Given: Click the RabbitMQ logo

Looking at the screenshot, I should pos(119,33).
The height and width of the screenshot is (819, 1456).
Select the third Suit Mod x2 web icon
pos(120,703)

-- WORK TASK --
Return the material in full. Each line must match.

-- EXPECTED OUTPUT --
Given: Click the RabbitMQ logo

Looking at the screenshot, I should pos(119,33).
The height and width of the screenshot is (819, 1456).
Select the third Suit Mod x2 web icon
pos(120,703)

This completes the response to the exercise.